Lent: What Kind of Giving?

By Bill Tolone
            During the Lenten season, we sometimes think of "giving something up" as a way of self-discipline;  a favorite food or drink or even, in this day and age, our favorite form of technology.  But, we know that Lent means much more than this.  Fasting and abstinence are meaningful expressions of sacrificing something and, yet, "giving of ourselves to others in need" can be a better way of making choices to help our sisters and brothers.
            Scripture tells us (Matthew 25:35): "...for I was hungry and you gave me food, I was thirsty and you gave me drink, I was a stranger and you welcomed me...."  This is a well-known and often-quoted passage, but scripture holds many more admonitions to give of ourselves.  For example, Isaiah (25:4) says " have been a stronghold to the poor, a stronghold to the needy in distress, a shelter from the storm and a shade from the heat."  And in Proverbs (31:20) a good wife is described as one who "opens her hands to the poor, and reaches out her hands to the needy."  This is the kind of giving of ourselves which makes Lent a meaningful time for self-sacrifice and what we have done at Clare House for the past 35 years.    
            So, what can we do during Lent?  While the annual food drive for Clare House is held prior to Thanksgiving, the need for providing food is year-round.  Consider joining us as a Clare House volunteer and extend the Lenten season of giving of yourself.  Volunteering means just that;  not an obligation to do something every day or on a certain day each week.  It means doing what you can within your other responsibilities to family, work and school.  It can mean filling bags of food with us on either Wednesday evenings or Saturday mornings.  Or, it can mean helping to distribute food on Wednesdays or Fridays at 1:00 p.m.  Or, it can mean helping with the Loaves and Fishes lunch on Tuesdays and Thursdays at St.
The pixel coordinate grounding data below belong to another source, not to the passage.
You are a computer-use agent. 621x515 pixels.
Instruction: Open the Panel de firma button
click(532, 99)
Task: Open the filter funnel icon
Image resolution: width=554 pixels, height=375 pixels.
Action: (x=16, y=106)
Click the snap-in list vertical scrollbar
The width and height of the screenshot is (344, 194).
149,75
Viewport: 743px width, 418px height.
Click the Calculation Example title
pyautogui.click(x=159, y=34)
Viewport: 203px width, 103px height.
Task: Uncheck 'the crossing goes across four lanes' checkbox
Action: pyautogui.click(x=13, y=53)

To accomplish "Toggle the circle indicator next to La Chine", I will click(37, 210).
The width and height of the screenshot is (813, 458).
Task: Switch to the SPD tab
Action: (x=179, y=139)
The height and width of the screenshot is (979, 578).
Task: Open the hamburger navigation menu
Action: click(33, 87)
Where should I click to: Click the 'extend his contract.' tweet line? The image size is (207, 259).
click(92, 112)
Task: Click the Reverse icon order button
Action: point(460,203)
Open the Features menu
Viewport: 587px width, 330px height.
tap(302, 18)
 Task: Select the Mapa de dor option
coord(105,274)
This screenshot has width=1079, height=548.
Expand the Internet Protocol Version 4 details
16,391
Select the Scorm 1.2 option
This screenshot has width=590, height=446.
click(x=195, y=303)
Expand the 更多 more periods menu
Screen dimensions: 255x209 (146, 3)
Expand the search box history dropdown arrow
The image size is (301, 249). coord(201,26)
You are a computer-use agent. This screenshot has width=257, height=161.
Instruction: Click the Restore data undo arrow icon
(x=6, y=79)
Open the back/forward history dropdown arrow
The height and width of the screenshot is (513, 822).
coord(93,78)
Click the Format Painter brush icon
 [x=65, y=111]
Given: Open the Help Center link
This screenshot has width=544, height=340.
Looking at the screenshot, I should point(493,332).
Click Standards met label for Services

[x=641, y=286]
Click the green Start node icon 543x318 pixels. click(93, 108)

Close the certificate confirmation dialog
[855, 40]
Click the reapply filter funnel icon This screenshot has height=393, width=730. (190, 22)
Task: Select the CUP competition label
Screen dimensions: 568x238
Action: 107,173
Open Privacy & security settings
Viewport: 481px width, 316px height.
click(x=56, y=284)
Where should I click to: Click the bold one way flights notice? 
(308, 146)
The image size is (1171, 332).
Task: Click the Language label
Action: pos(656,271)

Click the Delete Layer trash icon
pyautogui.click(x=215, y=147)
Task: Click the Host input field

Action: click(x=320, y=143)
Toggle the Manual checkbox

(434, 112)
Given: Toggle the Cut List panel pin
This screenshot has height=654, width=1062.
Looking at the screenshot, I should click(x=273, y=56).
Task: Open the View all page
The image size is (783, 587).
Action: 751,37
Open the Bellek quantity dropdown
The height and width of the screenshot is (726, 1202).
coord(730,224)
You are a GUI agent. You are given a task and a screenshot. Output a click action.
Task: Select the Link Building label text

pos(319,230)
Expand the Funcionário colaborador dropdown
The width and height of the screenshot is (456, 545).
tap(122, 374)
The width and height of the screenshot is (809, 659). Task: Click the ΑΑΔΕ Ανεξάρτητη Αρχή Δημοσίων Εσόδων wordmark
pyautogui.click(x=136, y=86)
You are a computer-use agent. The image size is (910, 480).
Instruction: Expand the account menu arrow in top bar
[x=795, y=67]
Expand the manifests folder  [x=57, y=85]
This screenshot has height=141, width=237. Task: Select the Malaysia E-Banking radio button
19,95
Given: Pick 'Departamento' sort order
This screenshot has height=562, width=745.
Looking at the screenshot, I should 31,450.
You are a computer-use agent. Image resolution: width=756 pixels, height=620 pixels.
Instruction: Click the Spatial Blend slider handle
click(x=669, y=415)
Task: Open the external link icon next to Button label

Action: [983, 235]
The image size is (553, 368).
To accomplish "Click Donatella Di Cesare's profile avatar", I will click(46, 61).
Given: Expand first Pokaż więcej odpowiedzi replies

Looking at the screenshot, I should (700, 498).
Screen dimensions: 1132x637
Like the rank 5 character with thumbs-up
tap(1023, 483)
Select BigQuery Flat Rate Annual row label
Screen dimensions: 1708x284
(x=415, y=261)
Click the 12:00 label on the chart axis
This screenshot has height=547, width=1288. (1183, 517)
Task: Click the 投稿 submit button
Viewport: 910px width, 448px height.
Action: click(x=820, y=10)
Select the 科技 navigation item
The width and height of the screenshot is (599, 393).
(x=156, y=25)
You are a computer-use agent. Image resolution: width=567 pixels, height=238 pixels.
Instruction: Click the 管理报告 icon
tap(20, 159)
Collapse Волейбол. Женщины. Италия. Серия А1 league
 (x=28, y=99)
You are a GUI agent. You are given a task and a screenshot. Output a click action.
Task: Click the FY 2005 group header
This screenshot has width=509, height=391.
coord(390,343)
Mary's Church in Bloomington.  Or, writing thank-you notes to those who contribute food to Clare House.  Or, organizing food-drives at your place of work or worship.  Or, donating books to the Free Library in front of Clare House.  Lots of ways to help our brothers and sisters in need.
            Once you become a Clare House volunteer, you will realize that, while you are helping the less fortunate in our community, they are "giving" back to you in a much greater way.